■ **Exercise**
Retype, character for character, the line containing "960x478 pixels. At" along with each line after it through the end of the data, and only those.

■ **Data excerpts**
◆ ◆ ◆ ◆ ◆ ◆ ◆

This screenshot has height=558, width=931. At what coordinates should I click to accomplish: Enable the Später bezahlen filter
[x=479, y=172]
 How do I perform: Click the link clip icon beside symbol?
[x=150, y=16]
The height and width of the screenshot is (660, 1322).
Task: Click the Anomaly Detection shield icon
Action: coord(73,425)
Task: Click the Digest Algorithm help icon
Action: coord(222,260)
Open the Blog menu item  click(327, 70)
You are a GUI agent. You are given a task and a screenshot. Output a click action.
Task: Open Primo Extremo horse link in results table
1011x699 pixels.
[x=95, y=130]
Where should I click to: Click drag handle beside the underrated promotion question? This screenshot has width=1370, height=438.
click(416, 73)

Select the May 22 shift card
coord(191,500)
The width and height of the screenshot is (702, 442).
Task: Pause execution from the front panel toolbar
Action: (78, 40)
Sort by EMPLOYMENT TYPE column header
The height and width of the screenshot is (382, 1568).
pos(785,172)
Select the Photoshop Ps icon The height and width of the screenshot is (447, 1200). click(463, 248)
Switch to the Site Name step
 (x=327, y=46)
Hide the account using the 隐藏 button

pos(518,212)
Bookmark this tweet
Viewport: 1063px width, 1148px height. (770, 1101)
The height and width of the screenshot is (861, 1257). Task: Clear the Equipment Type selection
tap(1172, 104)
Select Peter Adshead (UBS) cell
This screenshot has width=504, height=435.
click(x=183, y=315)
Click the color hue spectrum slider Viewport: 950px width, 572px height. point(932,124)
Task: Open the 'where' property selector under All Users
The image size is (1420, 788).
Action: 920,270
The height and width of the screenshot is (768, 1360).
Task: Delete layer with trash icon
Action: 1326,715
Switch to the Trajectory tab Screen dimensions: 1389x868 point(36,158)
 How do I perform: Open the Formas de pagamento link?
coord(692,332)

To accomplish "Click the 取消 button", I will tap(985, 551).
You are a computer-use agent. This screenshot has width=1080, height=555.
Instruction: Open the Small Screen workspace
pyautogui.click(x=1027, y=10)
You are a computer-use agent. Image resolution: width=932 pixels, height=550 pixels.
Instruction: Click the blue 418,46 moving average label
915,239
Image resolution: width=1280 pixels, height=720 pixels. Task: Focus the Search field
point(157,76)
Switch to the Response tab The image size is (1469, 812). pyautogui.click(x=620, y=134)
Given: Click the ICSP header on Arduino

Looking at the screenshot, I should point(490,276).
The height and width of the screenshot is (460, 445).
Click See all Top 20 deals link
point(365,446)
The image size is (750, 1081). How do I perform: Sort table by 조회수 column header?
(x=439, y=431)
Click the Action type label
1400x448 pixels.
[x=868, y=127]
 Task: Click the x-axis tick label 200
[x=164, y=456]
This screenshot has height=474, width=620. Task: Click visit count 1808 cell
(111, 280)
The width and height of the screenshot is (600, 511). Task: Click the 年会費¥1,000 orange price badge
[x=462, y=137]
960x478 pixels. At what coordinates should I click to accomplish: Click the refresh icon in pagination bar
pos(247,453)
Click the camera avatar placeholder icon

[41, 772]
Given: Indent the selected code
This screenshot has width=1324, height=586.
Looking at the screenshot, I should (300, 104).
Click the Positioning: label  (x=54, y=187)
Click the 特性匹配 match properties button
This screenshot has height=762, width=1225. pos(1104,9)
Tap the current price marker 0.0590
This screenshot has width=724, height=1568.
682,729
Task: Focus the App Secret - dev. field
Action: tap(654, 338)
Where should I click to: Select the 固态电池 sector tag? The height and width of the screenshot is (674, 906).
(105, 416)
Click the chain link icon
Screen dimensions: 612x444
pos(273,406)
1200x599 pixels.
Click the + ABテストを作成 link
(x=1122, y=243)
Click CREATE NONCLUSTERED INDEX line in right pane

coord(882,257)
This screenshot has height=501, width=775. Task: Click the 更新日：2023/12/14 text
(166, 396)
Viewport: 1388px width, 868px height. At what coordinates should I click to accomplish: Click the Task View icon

◆ ◆ ◆ ◆ ◆ ◆ ◆

■ **Result below**
960x478 pixels. At what coordinates should I click to accomplish: Click the refresh icon in pagination bar
pos(247,453)
Click the camera avatar placeholder icon

[41, 772]
Given: Indent the selected code
This screenshot has width=1324, height=586.
Looking at the screenshot, I should (300, 104).
Click the Positioning: label  (x=54, y=187)
Click the 特性匹配 match properties button
This screenshot has height=762, width=1225. pos(1104,9)
Tap the current price marker 0.0590
This screenshot has width=724, height=1568.
682,729
Task: Focus the App Secret - dev. field
Action: tap(654, 338)
Where should I click to: Select the 固态电池 sector tag? The height and width of the screenshot is (674, 906).
(105, 416)
Click the chain link icon
Screen dimensions: 612x444
pos(273,406)
1200x599 pixels.
Click the + ABテストを作成 link
(x=1122, y=243)
Click CREATE NONCLUSTERED INDEX line in right pane

coord(882,257)
This screenshot has height=501, width=775. Task: Click the 更新日：2023/12/14 text
(166, 396)
Viewport: 1388px width, 868px height. At what coordinates should I click to accomplish: Click the Task View icon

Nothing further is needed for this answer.